From Wikipedia, the free encyclopedia


History section: request to approve edits of 15-16 September 2024

[edit]

As discussed with User:North8000, on 15-16 September 2024, I edited Neural network (machine learning). He reverted and wrote, "you are doing massive reassignment of credit for Neural Networks based on your interpretation of their work and primary sources and deleting secondary sourced assignments. Please slow down and take such major reassignments to talk first." So here. Please note that most of my edits are not novel! They resurrect important old references deleted on 7 August 2024 in a major edit when User:Cosmia Nebula (whose efforts I appreciate) tried to compress the text‎. This massive edit has remained unchallenged until now. I also fixed links in some of the old references, added a few new ones (both primary and secondary sources), corrected many little errors, and tried to streamline some of the explanations. IMO these edits restored important parts and further improved the history section of the article, although a lot remains to be done. Now I kindly ask User:North8000 and User:Cosmia Nebula who seem to know a lot about the subject: please review the details once more and revert the revert! Best regards, Speedboys (talk) 21:24, 17 September 2024 (UTC)[reply]

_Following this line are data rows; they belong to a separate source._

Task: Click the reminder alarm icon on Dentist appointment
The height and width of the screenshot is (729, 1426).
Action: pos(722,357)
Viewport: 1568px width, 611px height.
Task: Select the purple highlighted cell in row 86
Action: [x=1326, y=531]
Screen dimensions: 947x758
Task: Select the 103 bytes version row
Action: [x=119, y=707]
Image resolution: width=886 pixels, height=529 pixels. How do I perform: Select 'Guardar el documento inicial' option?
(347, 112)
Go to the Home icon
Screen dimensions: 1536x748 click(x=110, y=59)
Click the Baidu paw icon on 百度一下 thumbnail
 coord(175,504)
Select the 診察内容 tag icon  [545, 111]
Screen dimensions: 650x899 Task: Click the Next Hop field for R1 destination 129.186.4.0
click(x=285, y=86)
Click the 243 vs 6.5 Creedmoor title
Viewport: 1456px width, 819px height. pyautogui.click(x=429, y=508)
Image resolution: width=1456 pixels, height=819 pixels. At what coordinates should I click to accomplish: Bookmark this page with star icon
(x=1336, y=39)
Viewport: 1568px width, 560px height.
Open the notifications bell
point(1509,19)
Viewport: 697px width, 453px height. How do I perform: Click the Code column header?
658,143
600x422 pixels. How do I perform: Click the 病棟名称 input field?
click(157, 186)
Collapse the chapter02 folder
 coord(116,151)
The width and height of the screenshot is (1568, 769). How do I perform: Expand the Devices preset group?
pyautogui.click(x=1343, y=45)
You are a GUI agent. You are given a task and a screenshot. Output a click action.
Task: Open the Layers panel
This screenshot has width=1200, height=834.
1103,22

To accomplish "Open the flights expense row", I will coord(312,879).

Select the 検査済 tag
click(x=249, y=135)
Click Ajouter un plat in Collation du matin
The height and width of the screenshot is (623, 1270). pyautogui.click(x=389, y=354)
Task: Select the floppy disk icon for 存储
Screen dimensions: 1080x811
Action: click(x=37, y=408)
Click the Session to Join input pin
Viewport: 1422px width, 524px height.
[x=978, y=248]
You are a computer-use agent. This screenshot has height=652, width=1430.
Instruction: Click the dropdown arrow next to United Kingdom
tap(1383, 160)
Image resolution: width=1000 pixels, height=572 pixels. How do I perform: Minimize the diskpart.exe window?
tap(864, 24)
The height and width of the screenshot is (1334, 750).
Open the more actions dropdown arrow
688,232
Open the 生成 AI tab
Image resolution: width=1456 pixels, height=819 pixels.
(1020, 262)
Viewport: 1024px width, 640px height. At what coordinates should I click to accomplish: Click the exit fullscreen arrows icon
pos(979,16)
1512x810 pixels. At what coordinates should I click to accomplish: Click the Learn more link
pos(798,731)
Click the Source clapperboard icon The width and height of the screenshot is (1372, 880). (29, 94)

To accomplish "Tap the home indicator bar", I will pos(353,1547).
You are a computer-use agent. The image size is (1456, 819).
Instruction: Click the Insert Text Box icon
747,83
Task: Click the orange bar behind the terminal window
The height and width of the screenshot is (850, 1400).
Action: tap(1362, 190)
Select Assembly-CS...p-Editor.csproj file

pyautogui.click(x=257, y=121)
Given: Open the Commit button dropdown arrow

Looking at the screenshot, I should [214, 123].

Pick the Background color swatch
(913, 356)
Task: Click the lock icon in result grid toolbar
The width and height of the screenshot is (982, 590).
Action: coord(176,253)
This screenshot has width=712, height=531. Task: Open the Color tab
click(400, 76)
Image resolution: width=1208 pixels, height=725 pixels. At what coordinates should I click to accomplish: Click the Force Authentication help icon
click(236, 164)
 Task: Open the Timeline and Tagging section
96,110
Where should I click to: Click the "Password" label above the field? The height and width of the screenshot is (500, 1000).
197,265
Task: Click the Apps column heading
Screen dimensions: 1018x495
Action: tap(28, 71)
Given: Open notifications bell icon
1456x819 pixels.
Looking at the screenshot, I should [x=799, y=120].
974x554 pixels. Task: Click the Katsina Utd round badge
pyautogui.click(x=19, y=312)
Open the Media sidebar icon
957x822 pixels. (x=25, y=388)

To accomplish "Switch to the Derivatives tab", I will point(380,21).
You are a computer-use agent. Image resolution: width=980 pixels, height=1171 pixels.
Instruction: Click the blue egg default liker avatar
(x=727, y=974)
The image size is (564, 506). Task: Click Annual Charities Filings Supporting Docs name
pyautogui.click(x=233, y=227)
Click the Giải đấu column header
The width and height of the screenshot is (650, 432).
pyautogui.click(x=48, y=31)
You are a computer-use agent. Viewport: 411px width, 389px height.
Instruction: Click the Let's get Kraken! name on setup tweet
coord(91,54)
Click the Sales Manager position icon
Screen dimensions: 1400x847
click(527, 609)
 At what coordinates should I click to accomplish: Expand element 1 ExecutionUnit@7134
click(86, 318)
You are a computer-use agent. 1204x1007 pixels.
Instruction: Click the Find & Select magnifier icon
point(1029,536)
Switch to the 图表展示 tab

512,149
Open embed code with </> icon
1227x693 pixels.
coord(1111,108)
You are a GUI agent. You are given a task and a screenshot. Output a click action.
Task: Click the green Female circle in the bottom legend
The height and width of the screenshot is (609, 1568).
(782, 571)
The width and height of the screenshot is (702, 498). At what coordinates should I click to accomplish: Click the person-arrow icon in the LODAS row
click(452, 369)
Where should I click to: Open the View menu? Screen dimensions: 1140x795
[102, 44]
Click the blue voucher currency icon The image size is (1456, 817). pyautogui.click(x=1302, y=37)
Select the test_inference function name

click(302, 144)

Recapping my response from our conversation at my talk page: Thanks for your work and your post. The series of rapid fire edits ended up being entangled where they an't be reviewed/ potentially reverted separately. In that bundle were several which IMO pretty creatively shifted/assigned credit for being the one to pioneer various aspect. So I'm not open to reinstating that whole linked bundle including those. Why not just slow down and put those things back in at a pace where they can be reviewed? And the the ones that are are a reach (transferring or assigning credit for invention) take to talk first. You are most familiar with the details of your edits and are in the best position to know those. Sincerely, North8000 (talk) 00:35, 18 September 2024 (UTC)[reply]

Hello @Speedboys
My main concern with the page were 1. It had too many details that probably should go into History of artificial neural networks. 2. It relies much on Schmidhuber's history, especially "Annotated History of Machine Learning", and Schmidhuber is an unreliable propagandist who bitterly contests priority with everyone else. He aims to show that modern deep learning is mostly originated by his team, or others like Lapa and Fukushima etc, specifically *not* LeCun, Bengio, etc. You can press ctrl+f and type "did not" and find phrases like "This work did not cite the earlier LSTM" "which the authors did not cite" "extremely unfair that Schmidhuber did not get the Turing award"...
It is even more revealing if you ctrl+f on "Hinton". More than half of the citations to Hinton are followed by "Very similar to [FWP0-2]", "although this type of deep learning dates back to Schmidhuber's work of 1991", "does not mention the pioneering works", "The authors did not cite Schmidhuber's original"... You can try the same exercise by ctrl+f on "LeCun" and "Bengio". It is very funny.
His campaign reached levels of absurdity when he claimed that Amari (1972)'s RNN is "based on the (uncited) Lenz-Ising recurrent architecture". If you can call the Ising model as "The first non-learning recurrent NN architecture", then I can call the heat death of the universe "The first non-evolving model of Darwinian evolution". The entire point of RNN is that it is dynamic, and the entire point of the Ising model is that it is about thermal equilibrium at a point where all dynamics has *stopped*.
As one example, the phrase "one of the most important documents in the history of machine learning" used to appear several times all across Wikipedia, and is an obvious violation of WP:NPOV, and it came straight from his "Annotated History of Machine Learning". I removed all examples of this phrase in Wikipedia except in his own page (he is entitled to his own opinions). In fact, the entire paper is scattered with such propagandistic sentences:
> [DEC] J. Schmidhuber (AI Blog, 02/20/2020, updated 2021, 2022). The 2010s: Our Decade of Deep Learning / Outlook on the 2020s. The recent decade's most important developments and industrial applications based on the AI of Schmidhuber's team, with an outlook on the 2020s, also addressing privacy and data markets.
As a general principle, if I can avoid quoting Schmidhuber, I must, because Schmidhuber is extremely non-NPOV. I had removed almost all citations to his Annotated History except those that genuinely cannot be found anywhere else. For example, I kept all citations to that paper about Amari and Saito, because 1. H. Saito is so extremely obscure that if we don't cite Schmidhuber on this, we have no citation for this. 2. I can at least trust that he didn't make up the "personal communication" with Amari.
> [GD2a] H. Saito (1967). Master's thesis, Graduate School of Engineering, Kyushu University, Japan. Implementation of Amari's 1967 stochastic gradient descent method for multilayer perceptrons.[GD1] (S. Amari, personal communication, 2021.) pony in a strange land (talk) 01:36, 18 September 2024 (UTC)[reply]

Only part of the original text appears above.